Editor’s Note: Reason columnist Veronique de Rugy appears weekly on Bloomberg TV to separate economic fact from economic myth.
Myth 1: Under President Barack Obama’s 2012 budget, we will “live within our means”.
Fact 1: Debt and spending will continue to grow and deficits will continue to persist under the president’s Fiscal Year 2012 Budget Request.
White House Office of Management and Budget Director Jack Lew claims that President Obama’s new budget calls for a “sustainable” deficit but the facts tell a different story. Despite a nominal commitment to fiscal reform, the president’s budget calls for $3.7 trillion in spending. That’s more spending than occurred in fiscal year 2010. This spending will result in a projected net deficit of $1.6 trillion, the highest level of deficit in U.S. history.
Under the president’s budget, total spending would increase 49 percent over the next 10 years. Even after inflation, this represents a 30 percent increase in spending.
If we keep to this course, publically-held debt will double from $9 trillion to $18 trillion in 2021—a figure that represents 77 percent of GDP by 2021.
Nor is this the first time Obama has made unrealistic budgetary promises. The president’s first budget was called “A New Era of Responsibility.” The chart below shows the differences between that claim and the economic reality. The blue line represents the deficit promises made by Obama’s first budget and the red line represents what the president says will happen now.
As you can see, back in 2010, the president promised to cut the deficit to $912 billion in 2011 and to $581 billion by 2012. Based on the president’s 2012 budget released last week, the deficits in 2011 and 2012 will be twice the size originally promised. In 2011, the deficit will be $1.6 trillion, not $912 billion. In 2012, the deficit is expected to be $1.1 trillion, not $581 million.
Take a moment to let these numbers sink in. Over the course of two years, projected deficits have increased by $1.5 trillion. Not even primary budget balance, one of the goals set by the administration, is achieved by this new proposal.
Myth 2: The president’s budget reduces 2012 discretionary spending by 5 percent. This will bring domestic discretionary spending to the lowest level since Dwight Eisenhower was president.

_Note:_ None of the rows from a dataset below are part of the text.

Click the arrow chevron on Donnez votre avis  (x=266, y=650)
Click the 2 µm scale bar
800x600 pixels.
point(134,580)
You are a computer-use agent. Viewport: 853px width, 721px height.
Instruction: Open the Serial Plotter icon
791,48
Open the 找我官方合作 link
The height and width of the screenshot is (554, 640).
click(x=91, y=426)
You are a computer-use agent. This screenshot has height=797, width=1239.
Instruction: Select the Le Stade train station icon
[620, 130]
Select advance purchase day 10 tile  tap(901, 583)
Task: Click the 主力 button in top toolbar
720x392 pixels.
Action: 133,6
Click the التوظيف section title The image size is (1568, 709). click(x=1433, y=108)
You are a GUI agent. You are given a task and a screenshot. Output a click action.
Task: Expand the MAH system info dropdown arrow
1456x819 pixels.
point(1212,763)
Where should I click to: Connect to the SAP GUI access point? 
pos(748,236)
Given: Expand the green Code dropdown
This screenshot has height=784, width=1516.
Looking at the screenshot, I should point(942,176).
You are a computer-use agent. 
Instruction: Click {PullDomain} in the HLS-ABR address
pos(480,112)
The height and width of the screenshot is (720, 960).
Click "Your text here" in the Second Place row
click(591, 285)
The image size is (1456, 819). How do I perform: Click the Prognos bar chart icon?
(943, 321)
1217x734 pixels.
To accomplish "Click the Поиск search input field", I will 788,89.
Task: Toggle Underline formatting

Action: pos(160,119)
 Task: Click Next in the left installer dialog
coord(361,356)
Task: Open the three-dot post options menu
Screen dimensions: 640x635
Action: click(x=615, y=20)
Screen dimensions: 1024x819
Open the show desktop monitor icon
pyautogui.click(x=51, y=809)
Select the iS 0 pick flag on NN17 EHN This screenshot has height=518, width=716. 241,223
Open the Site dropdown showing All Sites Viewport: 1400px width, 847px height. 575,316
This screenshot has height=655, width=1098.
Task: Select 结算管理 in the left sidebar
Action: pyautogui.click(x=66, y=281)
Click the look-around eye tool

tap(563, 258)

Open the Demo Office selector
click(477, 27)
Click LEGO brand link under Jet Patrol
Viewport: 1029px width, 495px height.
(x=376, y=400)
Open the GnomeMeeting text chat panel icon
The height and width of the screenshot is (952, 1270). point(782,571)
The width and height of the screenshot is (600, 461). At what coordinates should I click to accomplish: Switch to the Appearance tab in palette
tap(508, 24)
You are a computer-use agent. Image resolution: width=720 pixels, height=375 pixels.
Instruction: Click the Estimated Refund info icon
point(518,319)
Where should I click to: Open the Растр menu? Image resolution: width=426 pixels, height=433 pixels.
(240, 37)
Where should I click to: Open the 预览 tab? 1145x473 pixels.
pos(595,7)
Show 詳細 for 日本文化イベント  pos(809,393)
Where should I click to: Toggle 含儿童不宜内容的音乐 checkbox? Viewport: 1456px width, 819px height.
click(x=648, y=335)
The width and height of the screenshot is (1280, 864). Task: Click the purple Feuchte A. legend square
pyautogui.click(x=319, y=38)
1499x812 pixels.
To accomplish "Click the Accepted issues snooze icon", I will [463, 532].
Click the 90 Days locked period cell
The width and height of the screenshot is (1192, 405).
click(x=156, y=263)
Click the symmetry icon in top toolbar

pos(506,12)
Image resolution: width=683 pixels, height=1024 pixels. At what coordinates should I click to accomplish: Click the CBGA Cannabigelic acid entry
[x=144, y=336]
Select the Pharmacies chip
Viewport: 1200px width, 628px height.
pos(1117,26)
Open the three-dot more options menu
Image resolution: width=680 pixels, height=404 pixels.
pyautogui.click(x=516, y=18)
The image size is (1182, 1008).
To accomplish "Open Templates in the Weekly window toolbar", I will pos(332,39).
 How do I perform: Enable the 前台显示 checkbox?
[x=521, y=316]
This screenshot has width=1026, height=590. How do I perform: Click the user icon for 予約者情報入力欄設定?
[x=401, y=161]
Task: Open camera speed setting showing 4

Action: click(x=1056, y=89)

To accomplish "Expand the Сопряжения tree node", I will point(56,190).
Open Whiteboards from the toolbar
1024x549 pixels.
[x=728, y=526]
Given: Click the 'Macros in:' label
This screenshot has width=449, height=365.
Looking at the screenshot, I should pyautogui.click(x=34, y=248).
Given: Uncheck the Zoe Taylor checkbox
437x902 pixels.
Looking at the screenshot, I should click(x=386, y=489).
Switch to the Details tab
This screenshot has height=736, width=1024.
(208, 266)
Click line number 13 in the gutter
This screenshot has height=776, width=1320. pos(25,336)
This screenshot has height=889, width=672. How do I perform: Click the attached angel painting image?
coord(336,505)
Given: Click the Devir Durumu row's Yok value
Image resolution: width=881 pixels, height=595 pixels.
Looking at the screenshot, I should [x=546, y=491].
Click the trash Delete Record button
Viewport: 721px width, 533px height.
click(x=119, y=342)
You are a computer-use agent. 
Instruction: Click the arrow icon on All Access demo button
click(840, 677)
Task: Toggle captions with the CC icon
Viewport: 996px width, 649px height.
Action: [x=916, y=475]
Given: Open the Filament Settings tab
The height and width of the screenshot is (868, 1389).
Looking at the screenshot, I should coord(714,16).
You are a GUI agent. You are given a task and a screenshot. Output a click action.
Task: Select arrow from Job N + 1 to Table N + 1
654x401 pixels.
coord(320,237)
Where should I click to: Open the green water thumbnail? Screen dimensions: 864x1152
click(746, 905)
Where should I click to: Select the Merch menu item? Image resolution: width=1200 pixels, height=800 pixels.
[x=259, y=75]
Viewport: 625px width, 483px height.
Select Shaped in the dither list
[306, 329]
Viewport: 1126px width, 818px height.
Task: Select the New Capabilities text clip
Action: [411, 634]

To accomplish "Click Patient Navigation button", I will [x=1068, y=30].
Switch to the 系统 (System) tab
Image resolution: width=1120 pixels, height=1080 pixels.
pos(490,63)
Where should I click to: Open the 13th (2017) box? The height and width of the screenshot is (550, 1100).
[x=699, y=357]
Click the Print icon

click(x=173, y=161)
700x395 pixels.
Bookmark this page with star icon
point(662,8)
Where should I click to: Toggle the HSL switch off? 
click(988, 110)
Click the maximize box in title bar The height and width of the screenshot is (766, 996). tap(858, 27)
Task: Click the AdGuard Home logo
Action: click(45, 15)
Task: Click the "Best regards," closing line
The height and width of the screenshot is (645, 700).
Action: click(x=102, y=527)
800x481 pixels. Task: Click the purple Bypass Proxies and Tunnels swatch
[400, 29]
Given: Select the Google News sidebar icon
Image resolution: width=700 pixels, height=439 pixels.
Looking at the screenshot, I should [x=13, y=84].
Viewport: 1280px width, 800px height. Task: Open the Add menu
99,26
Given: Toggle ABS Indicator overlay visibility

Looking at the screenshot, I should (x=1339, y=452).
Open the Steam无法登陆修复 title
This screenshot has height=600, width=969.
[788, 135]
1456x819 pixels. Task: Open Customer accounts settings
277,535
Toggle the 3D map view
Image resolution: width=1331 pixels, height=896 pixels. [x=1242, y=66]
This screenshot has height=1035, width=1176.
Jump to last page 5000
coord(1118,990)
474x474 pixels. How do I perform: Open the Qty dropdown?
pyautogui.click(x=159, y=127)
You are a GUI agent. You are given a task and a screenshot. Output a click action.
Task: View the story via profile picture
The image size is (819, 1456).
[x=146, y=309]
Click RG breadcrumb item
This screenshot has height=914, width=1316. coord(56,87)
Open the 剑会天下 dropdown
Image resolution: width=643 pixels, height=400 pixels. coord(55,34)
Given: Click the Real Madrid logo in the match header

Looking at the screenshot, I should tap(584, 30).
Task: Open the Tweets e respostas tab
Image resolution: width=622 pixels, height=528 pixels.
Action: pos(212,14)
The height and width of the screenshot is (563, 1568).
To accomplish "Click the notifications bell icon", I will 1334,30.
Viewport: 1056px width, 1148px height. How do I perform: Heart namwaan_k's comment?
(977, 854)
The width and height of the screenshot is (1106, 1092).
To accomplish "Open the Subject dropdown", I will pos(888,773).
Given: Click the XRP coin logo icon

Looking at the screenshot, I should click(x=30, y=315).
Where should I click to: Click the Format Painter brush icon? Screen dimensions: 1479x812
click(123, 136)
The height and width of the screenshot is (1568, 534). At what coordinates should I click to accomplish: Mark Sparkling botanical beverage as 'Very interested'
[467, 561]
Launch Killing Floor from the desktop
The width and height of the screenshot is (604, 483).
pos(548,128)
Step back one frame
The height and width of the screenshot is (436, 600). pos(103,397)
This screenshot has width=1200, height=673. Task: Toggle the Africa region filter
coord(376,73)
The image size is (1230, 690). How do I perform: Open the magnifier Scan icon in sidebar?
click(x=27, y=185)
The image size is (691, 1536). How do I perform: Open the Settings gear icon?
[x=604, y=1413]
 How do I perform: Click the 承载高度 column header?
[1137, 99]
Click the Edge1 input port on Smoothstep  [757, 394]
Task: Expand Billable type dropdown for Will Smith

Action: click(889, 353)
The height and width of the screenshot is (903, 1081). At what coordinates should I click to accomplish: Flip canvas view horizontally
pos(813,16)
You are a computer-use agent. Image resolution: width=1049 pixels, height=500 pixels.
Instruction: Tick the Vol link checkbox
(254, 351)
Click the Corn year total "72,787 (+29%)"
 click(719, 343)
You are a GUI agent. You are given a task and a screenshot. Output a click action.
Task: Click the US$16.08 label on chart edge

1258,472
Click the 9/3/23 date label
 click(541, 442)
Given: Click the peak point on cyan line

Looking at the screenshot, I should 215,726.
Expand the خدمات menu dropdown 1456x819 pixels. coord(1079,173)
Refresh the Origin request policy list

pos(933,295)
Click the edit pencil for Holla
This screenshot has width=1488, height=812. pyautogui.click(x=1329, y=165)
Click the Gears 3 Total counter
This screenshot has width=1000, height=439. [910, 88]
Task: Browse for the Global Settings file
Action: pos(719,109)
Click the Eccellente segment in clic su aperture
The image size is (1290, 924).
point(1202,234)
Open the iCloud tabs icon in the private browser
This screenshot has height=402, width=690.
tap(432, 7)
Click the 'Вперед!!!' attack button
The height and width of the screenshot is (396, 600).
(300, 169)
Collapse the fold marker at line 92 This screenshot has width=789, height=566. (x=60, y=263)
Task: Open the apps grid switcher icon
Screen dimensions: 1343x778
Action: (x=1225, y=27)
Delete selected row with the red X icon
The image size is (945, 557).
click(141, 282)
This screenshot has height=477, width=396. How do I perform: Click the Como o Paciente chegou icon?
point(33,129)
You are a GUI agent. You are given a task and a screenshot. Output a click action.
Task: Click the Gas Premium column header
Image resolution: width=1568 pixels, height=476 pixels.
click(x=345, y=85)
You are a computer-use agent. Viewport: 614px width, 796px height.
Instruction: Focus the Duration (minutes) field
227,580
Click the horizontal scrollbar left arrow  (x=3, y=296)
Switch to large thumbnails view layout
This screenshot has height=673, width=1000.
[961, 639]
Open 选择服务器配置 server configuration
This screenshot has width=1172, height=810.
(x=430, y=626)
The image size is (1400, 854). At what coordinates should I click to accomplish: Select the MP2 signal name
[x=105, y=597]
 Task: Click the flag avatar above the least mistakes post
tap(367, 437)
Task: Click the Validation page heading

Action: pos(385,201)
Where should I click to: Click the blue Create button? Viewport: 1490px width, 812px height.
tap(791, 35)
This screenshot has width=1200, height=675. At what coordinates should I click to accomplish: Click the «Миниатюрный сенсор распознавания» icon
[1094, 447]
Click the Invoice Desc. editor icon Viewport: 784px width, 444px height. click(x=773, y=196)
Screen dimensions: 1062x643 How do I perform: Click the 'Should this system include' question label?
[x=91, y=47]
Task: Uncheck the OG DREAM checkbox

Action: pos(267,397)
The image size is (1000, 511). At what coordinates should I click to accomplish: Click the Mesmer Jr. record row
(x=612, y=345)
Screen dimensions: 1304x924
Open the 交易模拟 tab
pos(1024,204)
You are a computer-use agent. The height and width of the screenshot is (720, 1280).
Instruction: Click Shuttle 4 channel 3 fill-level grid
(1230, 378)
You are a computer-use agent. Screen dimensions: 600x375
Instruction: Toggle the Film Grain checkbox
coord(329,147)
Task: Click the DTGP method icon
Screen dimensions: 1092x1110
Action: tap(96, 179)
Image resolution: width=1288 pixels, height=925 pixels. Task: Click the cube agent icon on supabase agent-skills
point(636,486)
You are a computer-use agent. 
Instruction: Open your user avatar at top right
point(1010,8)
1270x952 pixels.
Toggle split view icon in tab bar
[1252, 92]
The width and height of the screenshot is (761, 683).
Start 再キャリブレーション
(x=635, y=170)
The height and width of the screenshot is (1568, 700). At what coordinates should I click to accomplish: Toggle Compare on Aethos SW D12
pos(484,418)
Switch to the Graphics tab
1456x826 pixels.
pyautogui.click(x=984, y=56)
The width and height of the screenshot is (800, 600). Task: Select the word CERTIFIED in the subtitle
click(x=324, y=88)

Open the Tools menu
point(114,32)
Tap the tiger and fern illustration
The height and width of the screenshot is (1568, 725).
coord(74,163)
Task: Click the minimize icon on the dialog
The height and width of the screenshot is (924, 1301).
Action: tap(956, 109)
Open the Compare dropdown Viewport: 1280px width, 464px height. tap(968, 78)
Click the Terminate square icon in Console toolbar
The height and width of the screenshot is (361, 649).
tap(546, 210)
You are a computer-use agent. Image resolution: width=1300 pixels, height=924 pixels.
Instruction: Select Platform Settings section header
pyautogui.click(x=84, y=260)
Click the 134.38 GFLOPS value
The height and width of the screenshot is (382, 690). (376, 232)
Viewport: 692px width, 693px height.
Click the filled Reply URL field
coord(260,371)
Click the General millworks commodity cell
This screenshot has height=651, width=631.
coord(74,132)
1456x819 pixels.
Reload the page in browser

Fact 2: Domestic discretionary spending has been decreasing steadily as a proportion of total spending due the growth of mandatory entitlement spending. Moreover, many of the “cuts” in the president’s budget are actually just budgetary gimmicks.
The budget focuses on domestic, non-discretionary spending cuts, which would reach 37 percent of all federal spending in 2010. Yet this share of the budget has been decreasing steadily as a total share of federal spending since at least the 1960’s due to the growth in entitlements. The president’s claim he will decrease this level of spending is therefore meaningless.